Kemal Varol okurlarının yakından bildiği “Arkanya”dayız yine. Adını tersine çevirmiş çocukların gözünden Arkanya’nın hem uzak, hem neşeli, hem acılı zamanlarına gidiyoruz bu kez. Kara, esmer, bıçkın çocukların hikâyeleri yer alıyor Sahiden Hikâye’de. Lamek ve arkadaşları Gobi, Domestos, Zehra ve Küçük Amca… Bütün bu keşmekeşin ortasında yazıya sığınmış, yazıdan başka gidecek yeri olmayan bir çocuğun avuçlarındaki harflere bakıyoruz.
Sahiden Hikâye ile 2018 Sait Faik Hikâye Armağanı’nı kazanan Kemal Varol, şiirlerinin ve romanlarının yanı sıra öyküleriyle de Türkçe edebiyatın zenginliğine zamansız bir çentik atıyor.
“Biliyor musun Gobi,” dedim, “şu bizim on bir on iki yaşımız ömür boyu bizimle gelecekmiş.”
“Gelirse gelsin,” dedi Gobi, “ne zararı var!”
“Öyle değil olum,” dedim başımı iki yana sallayarak. “Yani bu yaşta ne yaşıyorsak bir illet gibi yakamıza yapışacakmış her şey. Kırk yaşımıza da gelsek aynı bokun soyu olacakmışız.”
Enseme bir şaplak vurup “olur mu lan hiç öyle şey!” dedi.

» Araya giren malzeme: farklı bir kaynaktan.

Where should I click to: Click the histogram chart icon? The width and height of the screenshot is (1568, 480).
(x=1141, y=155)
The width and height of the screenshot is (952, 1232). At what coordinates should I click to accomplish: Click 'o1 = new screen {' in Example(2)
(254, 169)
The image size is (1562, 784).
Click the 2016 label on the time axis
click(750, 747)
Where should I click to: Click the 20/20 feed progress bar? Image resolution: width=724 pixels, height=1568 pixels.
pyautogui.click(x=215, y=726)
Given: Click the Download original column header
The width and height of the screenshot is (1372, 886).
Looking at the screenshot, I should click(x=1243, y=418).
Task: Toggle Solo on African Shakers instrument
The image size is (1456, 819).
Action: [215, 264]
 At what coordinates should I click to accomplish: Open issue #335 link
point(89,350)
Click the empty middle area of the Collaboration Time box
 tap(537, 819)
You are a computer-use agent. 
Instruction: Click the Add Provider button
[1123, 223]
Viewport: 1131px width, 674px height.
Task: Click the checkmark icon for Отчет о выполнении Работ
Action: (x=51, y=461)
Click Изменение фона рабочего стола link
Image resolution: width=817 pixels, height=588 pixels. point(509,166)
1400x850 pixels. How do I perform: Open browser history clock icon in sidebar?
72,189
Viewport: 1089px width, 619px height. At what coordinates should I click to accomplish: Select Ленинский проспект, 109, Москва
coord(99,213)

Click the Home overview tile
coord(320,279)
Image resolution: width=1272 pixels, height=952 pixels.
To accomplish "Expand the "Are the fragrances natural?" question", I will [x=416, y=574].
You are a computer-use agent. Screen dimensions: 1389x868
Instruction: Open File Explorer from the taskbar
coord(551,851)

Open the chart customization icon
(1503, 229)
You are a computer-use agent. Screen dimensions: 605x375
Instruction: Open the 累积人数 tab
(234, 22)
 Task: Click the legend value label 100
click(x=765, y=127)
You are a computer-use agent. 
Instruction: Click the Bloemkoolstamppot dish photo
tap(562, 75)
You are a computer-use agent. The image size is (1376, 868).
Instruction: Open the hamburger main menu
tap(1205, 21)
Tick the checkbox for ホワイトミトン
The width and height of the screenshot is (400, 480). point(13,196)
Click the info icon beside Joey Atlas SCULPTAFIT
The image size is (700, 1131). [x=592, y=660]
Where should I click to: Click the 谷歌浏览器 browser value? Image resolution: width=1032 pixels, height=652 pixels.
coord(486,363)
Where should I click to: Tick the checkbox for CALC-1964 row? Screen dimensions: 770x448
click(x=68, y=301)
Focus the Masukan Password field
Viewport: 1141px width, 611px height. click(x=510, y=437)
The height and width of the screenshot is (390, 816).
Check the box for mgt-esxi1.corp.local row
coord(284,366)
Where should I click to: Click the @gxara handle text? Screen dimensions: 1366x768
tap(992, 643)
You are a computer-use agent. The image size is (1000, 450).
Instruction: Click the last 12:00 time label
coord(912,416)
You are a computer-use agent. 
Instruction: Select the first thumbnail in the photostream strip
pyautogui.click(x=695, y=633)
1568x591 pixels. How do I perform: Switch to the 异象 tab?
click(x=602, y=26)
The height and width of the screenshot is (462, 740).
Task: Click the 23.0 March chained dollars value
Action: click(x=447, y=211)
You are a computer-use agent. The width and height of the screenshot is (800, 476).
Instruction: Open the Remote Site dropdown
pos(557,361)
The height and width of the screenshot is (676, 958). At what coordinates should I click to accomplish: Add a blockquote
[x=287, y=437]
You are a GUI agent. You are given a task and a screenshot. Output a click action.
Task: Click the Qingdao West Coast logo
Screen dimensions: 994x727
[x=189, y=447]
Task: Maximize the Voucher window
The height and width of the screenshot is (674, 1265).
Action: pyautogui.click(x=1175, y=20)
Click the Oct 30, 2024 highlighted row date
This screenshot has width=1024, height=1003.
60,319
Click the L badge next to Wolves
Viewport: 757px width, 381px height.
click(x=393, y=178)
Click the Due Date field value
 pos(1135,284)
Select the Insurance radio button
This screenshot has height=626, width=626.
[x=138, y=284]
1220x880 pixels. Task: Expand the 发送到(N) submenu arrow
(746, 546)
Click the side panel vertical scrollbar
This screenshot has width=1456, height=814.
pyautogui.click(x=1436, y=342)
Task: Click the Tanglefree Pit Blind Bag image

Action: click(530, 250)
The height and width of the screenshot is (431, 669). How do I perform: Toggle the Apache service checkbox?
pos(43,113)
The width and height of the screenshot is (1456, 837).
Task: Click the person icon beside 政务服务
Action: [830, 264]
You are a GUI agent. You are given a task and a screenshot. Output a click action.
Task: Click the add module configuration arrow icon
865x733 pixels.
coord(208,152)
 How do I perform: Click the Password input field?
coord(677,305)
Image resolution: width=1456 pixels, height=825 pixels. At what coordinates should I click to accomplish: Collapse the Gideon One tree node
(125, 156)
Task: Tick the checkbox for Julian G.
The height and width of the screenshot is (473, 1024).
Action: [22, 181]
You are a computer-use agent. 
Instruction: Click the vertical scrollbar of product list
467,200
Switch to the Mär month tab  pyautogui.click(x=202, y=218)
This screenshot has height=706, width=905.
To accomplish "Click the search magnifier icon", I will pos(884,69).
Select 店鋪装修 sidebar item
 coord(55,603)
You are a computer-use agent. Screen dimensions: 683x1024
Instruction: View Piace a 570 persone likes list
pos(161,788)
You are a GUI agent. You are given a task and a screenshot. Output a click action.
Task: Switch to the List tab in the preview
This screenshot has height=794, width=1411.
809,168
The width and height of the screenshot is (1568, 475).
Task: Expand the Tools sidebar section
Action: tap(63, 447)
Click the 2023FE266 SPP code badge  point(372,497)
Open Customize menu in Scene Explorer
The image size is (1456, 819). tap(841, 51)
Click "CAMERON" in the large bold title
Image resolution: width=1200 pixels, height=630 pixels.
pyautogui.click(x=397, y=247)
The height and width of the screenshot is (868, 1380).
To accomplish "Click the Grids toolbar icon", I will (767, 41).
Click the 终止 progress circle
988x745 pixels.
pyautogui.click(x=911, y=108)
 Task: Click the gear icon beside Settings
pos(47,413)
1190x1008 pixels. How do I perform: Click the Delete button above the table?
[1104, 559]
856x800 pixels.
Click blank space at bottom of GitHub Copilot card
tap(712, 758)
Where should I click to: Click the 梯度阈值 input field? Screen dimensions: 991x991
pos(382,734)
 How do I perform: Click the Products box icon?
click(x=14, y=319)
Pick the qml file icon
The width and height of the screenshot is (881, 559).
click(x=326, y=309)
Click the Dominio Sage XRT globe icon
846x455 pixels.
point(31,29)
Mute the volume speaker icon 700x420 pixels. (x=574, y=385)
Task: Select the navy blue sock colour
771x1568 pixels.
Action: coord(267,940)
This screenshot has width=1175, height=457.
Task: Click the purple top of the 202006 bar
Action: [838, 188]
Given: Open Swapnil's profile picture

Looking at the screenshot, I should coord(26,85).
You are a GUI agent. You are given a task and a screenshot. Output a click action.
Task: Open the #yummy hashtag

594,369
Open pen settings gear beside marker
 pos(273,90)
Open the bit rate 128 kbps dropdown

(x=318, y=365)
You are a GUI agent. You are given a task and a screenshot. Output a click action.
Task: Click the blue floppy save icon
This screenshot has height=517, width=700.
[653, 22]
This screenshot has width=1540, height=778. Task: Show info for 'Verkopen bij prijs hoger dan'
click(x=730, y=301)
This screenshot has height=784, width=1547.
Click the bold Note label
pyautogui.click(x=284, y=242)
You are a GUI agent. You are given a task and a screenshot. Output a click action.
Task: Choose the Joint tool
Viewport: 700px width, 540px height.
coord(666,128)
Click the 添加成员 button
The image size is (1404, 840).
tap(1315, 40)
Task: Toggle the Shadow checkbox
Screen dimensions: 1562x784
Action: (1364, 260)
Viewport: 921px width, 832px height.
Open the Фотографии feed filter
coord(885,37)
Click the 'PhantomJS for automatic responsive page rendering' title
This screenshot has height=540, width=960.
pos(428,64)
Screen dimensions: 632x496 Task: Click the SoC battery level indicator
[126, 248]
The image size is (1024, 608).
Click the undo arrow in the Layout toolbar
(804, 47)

“Bal gibi de olur,” dedim. “Günün birinde başımızı bir eve sokup böyle çoluk çocuğa karışmış, göbek falan bağlamış, her şey güllük gülistanken, bir gece kan ter içinde uykudan uyanıp pencereye atacakmışız kendimizi.”
“Sonra?”
“Sonra pencerede sıkıntıyla sigara içerken bizim bu yaşımız böyle yavaşça sokaktan geçip el sallayacakmış bize. Eksik kaldım, gel beni tamamla, diyecekmiş.”